To configure a basic network vulnerability scan, you need:
-
A deployed Service Gateway virtual appliance with the Network Vulnerability Scanner service installed
-
IP addresses or FQDNs for the target network segment
-
Authentication credentials for the target network assets
 |
NoteWhen running a vulnerability scan, a discovery scan is first conducted using the supplied
IP addresses and FQDNs. The discovery scan allows for the detection of system configuration
risk events based on open port, service, and certificate information.
|
Ensure you have deployed a Service Gateway virtual appliance to the network environment
you wish to scan. For more information, see the Service Gateway deployment guides.
Procedure
- Install the Network Vulnerability Scanner service on your deployed Service Gateway.
- In , click the name of the desired Service Gateway to view details.
- Click Manage services to view the list of available services.
- Find and install the latest version of the Network Vulnerability Scanner service.
Note
The Network Vulnerability Scanner service requires at least 2 CPUs and 4 GB of virtual memory.
The Network Vulnerability Scanner service appears in the list of installed services for the Service Gateway. - Create a new network vulnerability scan.
- In , click Create scan from either Network scans or under vulnerability scan in Scan templates.
- Specify a name and description for the scan.
- Select the Service Gateway to use for the scan. Only Service Gateways with the Network Vulnerability Scanner service installed are available.
- Specify up to 10,000 IPv4 addresses, ranges, or FQDNs separated by commas to scan
for target network assets. CIDR notation is supported.
Important
Only supported devices running a supported operating system are available for scanning. No device details or vulnerability results are supplied for other network devices at the target IPs. For a list of supported products, see Network Vulnerability Scanner supported products. - Specify your authentication credentials for the target network devices. You can choose
to authenticate to the network device using SSH with a password or a private key.
The default login port used is 22.
Note
-
Only one set of credentials is currently supported per scan.

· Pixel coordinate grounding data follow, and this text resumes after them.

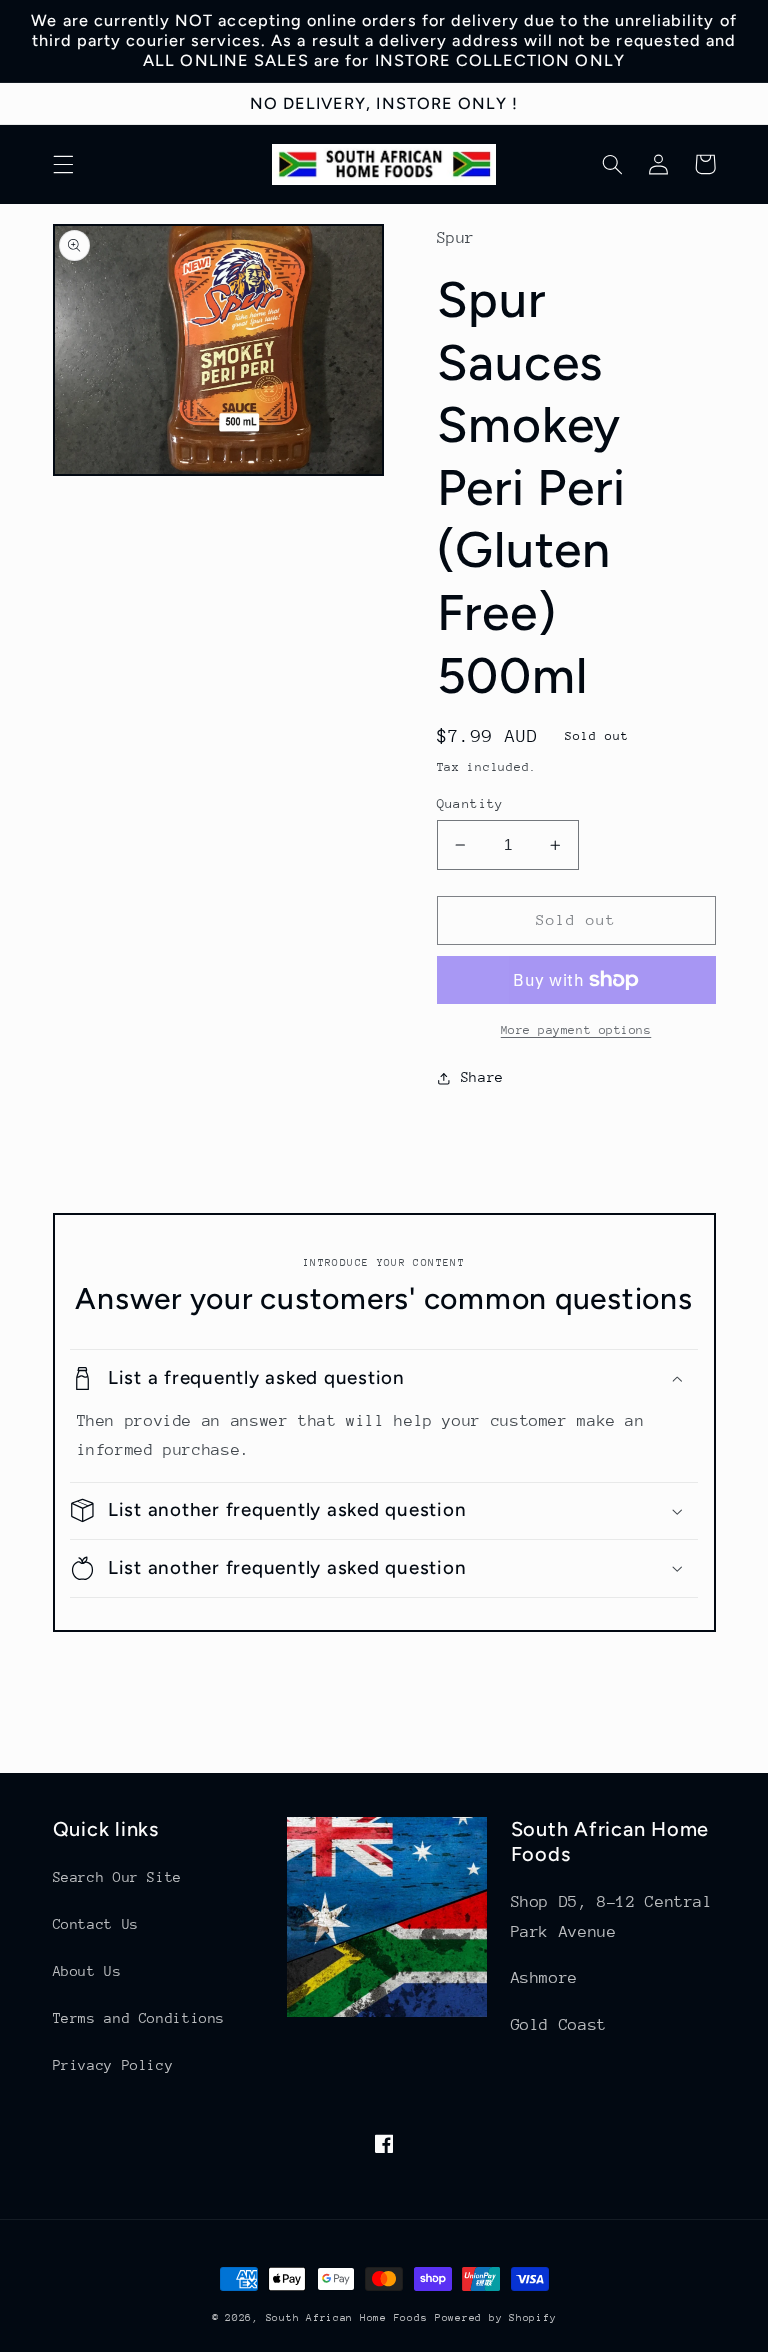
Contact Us (96, 1924)
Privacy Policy (113, 2065)
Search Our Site (117, 1877)
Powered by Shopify (495, 2318)
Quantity (470, 803)
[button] (63, 164)
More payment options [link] (576, 1030)
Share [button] (482, 1077)
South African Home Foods (347, 2318)
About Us (87, 1971)
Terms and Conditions (139, 2018)
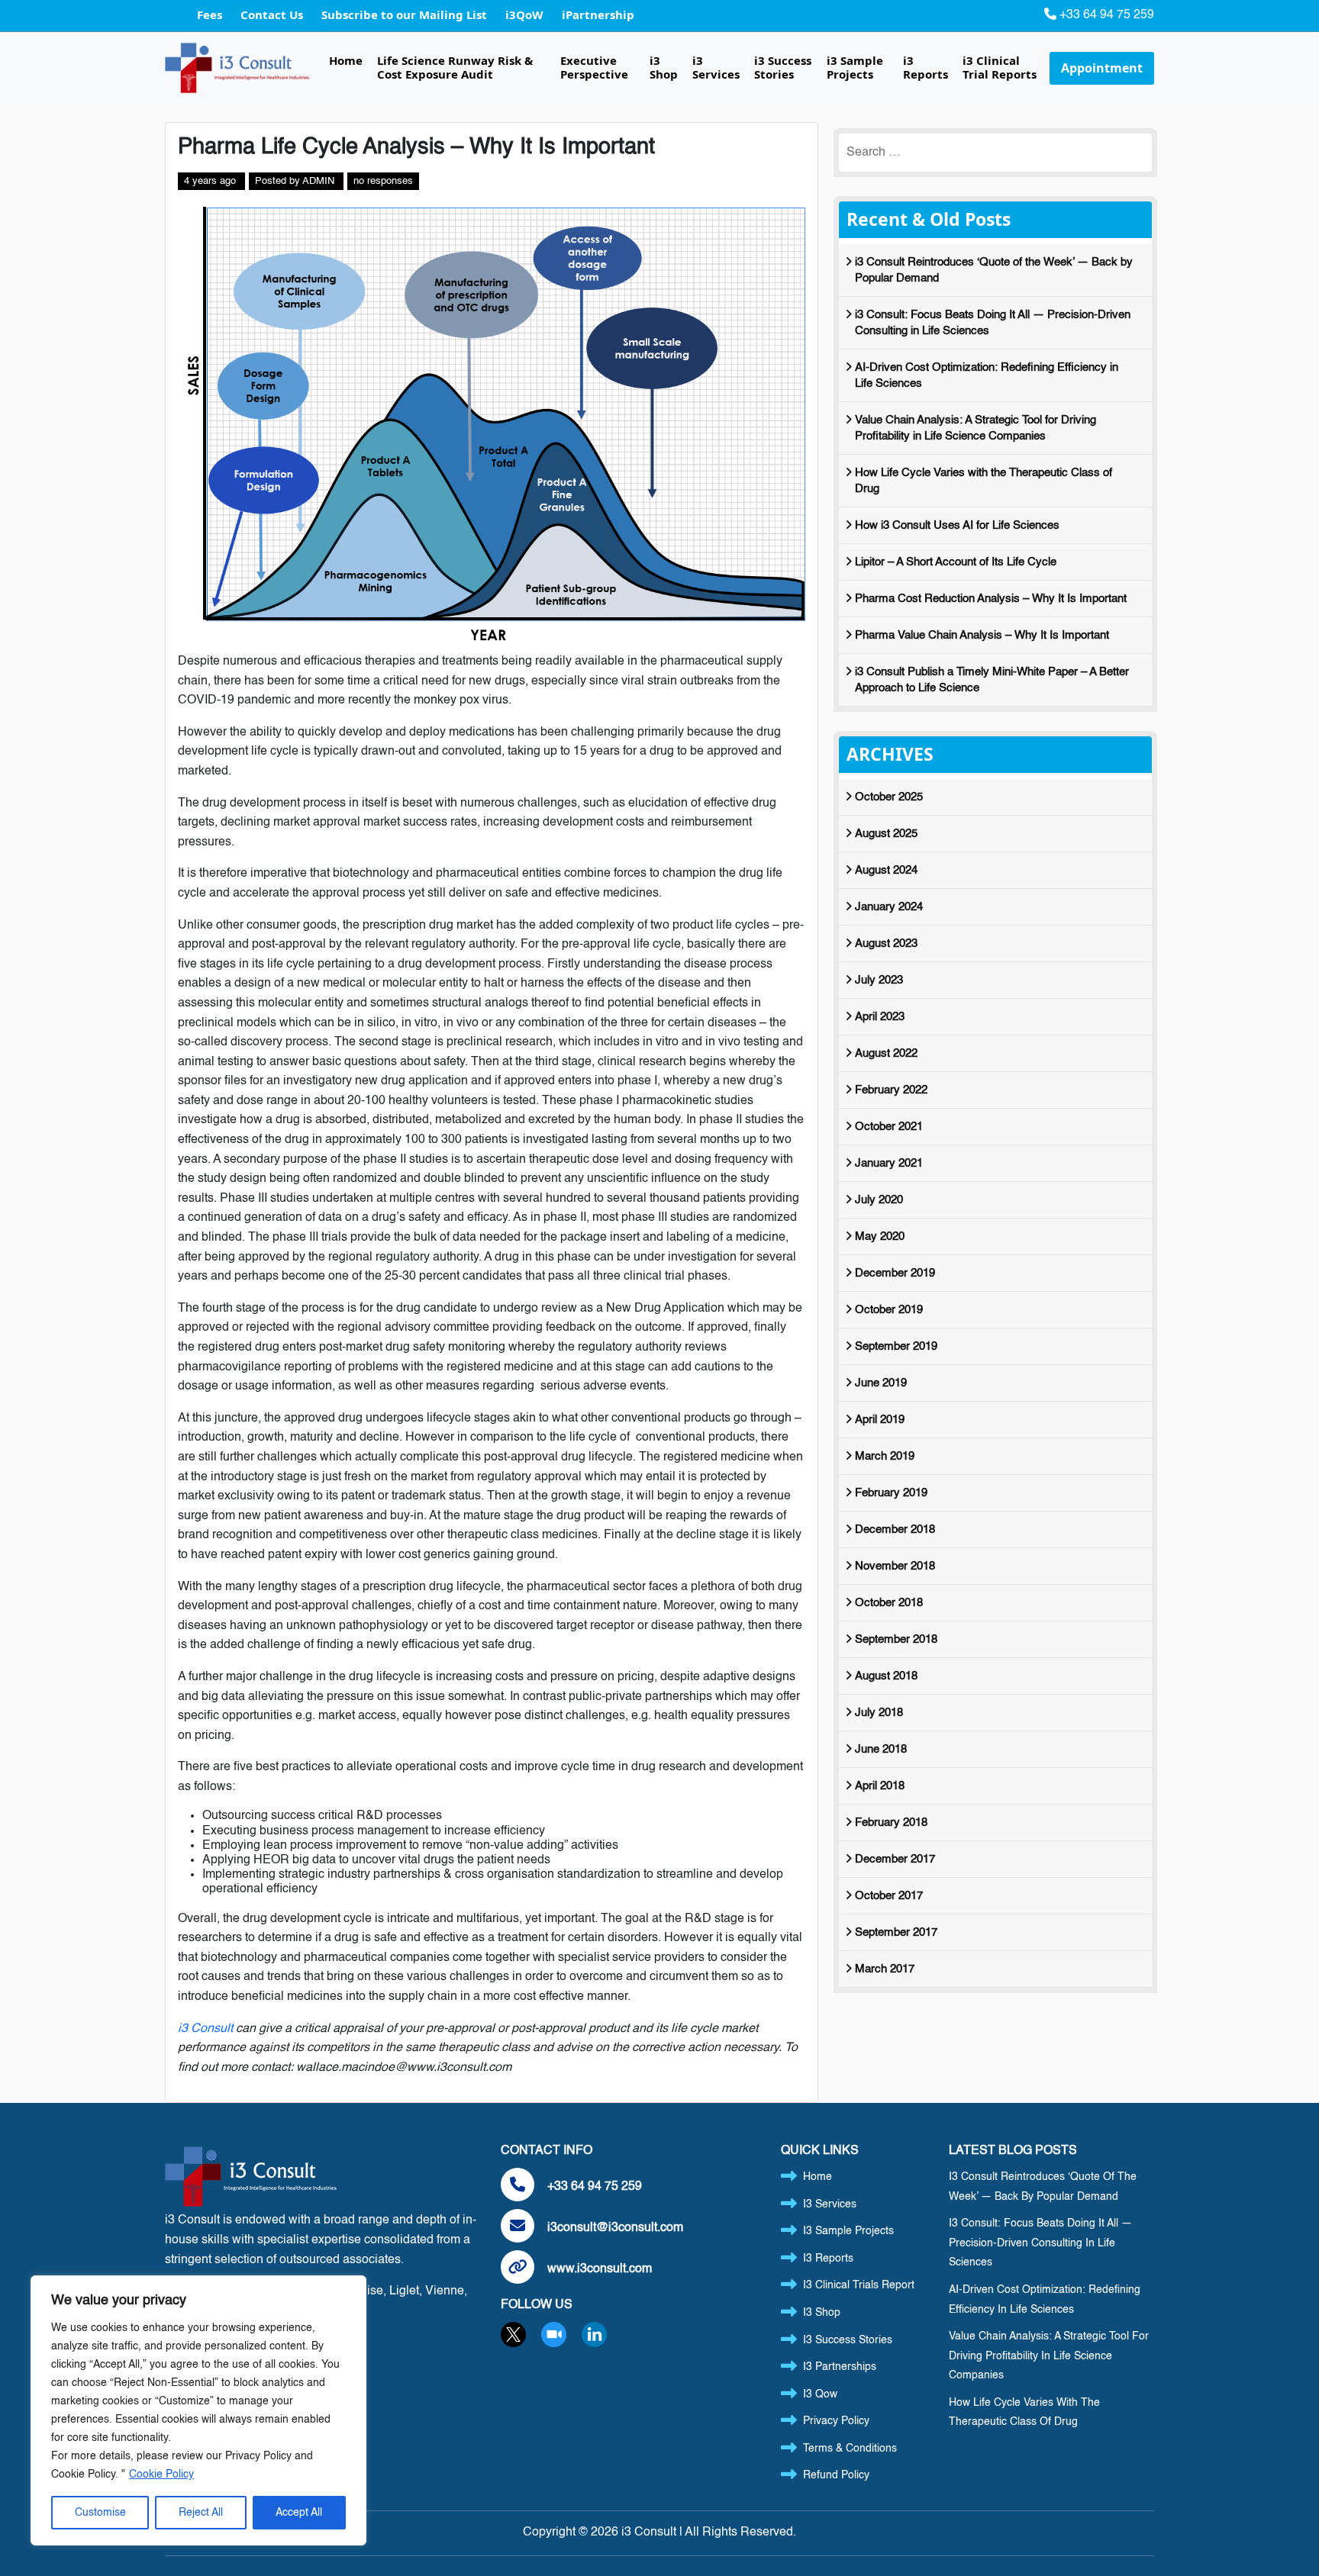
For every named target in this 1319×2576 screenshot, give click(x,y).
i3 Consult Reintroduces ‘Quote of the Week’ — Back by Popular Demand (994, 270)
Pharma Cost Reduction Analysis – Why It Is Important (991, 598)
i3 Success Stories (782, 67)
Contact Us (273, 14)
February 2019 (891, 1493)
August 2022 (886, 1053)
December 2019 (895, 1273)
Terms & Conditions (850, 2448)
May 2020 (880, 1236)
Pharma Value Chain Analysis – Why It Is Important (982, 635)
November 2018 (895, 1566)
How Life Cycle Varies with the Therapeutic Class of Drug (983, 480)
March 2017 (884, 1969)
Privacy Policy (836, 2421)
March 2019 (884, 1456)
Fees (211, 14)
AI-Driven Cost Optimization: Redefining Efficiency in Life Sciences (986, 375)
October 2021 (889, 1126)
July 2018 (879, 1712)
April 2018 (880, 1786)
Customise (100, 2512)
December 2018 (895, 1529)
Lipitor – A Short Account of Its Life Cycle (955, 562)
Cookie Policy (161, 2474)
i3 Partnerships (839, 2367)
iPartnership (598, 14)
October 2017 (889, 1895)
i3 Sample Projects (855, 67)
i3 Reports (925, 67)
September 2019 (896, 1346)
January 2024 (889, 907)
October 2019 (889, 1309)
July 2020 (879, 1200)
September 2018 (896, 1639)
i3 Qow (820, 2394)
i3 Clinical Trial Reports (1000, 67)
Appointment (1102, 68)
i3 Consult (205, 2029)
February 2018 (891, 1822)
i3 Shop (664, 67)
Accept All (299, 2512)
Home (346, 60)
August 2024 (886, 870)
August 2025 (886, 833)
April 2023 (880, 1016)
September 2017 (896, 1932)
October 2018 (889, 1602)
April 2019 (880, 1419)
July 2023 (879, 980)
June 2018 (881, 1749)
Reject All (201, 2512)
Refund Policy (836, 2475)
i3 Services (716, 67)
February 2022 (891, 1090)
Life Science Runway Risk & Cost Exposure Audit (455, 67)
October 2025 (889, 797)
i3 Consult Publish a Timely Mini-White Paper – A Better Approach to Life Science (992, 680)
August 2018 (886, 1676)
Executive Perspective (594, 67)
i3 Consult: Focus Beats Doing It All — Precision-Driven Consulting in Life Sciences (992, 322)
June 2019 (881, 1383)
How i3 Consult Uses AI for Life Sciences (957, 525)
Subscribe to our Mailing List (405, 14)
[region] (198, 2410)
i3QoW (526, 14)
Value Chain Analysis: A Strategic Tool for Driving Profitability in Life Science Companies (975, 428)
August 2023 (886, 943)
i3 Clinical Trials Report (858, 2285)
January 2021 (889, 1163)
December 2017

To scan targets requiring a different set of credentials for authentication, create a separate scan.
-
Passphrase-protected SSH private keys cannot be used to authenticate.
-
- Provide your user name and either the password or private key used to authenticate.
- Choose whether to trigger the scan at a specified scheduled interval or to only allow manual scanning.
- Click Save only to save the scan and wait for the scan to run according to your configured schedule or Save and run scan to save and trigger the scan immediately.
The newly configured scan appears on the list in Network scans. - After the scan completes, you can download a report containing the scan results from
Scan reports.
Important
Only the most recent scan report for each scan is available. To keep a record of an earlier scan, download the report before the next scheduled scan. - Manage detected vulnerabilities in Threat and Exposure Management.
- After the scan completes, click View latest vulnerability risk events or View latest system configuration risk events.
- View and manage risk events and vulnerable devices detected during the scan.